::: Provided information :::
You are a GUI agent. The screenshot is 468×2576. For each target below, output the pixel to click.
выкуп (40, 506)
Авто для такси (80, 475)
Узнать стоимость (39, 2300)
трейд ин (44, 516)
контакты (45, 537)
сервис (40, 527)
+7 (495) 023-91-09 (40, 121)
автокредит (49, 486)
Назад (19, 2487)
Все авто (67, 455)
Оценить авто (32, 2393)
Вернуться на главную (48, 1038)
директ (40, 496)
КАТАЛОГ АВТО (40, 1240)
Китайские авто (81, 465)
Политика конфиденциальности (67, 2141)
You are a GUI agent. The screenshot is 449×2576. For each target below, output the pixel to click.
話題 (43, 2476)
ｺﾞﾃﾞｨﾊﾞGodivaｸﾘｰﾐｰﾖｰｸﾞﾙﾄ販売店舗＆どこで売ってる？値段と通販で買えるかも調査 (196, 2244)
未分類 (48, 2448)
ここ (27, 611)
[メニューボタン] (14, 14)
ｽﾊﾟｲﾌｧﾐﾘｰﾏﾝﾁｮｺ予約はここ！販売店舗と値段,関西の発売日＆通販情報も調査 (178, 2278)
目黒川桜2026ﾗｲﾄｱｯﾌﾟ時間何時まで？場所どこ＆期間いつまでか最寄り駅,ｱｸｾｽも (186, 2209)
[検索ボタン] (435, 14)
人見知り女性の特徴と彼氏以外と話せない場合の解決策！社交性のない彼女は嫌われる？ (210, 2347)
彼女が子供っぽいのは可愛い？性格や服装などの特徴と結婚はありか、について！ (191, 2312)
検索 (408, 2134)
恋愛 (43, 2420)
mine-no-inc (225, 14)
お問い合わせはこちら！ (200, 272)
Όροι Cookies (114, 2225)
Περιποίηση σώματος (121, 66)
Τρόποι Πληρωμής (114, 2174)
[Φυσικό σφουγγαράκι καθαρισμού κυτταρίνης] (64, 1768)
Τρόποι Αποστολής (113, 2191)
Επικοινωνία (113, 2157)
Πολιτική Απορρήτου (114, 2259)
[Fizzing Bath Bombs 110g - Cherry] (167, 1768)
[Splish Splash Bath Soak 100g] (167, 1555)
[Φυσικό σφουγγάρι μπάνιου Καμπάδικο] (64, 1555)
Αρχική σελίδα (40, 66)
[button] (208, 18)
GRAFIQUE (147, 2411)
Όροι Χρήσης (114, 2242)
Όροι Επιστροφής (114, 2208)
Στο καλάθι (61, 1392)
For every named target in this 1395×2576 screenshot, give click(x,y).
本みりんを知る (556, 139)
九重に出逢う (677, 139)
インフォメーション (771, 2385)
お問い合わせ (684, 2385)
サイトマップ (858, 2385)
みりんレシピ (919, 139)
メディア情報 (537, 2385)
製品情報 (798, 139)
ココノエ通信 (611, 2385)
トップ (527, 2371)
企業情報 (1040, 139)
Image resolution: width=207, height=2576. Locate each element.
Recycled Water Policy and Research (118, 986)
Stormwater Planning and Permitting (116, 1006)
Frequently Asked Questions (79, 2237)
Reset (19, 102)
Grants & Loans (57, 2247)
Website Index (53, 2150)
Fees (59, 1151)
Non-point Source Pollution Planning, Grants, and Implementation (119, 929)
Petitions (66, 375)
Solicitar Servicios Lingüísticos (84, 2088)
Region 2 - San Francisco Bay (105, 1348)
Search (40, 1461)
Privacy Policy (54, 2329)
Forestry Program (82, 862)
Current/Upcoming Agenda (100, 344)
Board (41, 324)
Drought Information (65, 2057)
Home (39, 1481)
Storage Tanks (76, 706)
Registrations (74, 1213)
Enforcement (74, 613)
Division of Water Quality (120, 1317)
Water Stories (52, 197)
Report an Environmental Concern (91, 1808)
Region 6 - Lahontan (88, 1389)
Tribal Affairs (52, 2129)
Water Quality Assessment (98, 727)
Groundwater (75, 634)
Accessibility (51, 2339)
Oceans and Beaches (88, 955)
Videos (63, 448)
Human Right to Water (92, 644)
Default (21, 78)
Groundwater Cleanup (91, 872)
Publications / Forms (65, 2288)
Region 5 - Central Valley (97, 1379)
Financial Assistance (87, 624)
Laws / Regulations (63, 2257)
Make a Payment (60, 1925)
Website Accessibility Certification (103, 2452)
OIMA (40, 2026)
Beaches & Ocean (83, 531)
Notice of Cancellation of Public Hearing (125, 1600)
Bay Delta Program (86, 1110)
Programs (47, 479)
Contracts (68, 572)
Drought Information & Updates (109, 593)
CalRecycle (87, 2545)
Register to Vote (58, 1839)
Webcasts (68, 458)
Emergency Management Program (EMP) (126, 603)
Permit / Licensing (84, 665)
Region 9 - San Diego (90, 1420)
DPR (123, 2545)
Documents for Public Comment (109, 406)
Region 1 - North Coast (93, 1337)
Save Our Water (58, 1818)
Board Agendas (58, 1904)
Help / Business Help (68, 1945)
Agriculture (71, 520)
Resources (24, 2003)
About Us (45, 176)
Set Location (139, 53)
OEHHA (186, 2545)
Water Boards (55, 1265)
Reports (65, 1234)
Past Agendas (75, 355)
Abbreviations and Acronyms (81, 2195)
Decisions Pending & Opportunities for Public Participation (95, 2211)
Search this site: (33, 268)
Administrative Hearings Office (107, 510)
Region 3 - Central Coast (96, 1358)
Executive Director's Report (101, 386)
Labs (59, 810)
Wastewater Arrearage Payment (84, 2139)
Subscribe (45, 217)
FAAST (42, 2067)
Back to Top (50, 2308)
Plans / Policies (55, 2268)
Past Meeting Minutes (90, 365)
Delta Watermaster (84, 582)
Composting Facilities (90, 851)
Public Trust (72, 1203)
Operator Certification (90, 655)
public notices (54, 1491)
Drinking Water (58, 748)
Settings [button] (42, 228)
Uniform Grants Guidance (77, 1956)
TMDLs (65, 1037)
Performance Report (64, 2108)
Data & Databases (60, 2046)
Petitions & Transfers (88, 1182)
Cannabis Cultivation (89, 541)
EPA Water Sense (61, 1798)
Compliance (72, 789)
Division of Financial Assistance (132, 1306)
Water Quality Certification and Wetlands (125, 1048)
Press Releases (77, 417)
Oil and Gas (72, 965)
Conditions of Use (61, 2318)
:::
[Work instructions]:
Take every line in the preceding listing that contains "Grants" and copy it.

[Response to the exercise]:
Grants & Loans (57, 2247)
Non-point Source Pollution Planning, Grants, and Implementation (119, 929)
Uniform Grants Guidance (77, 1956)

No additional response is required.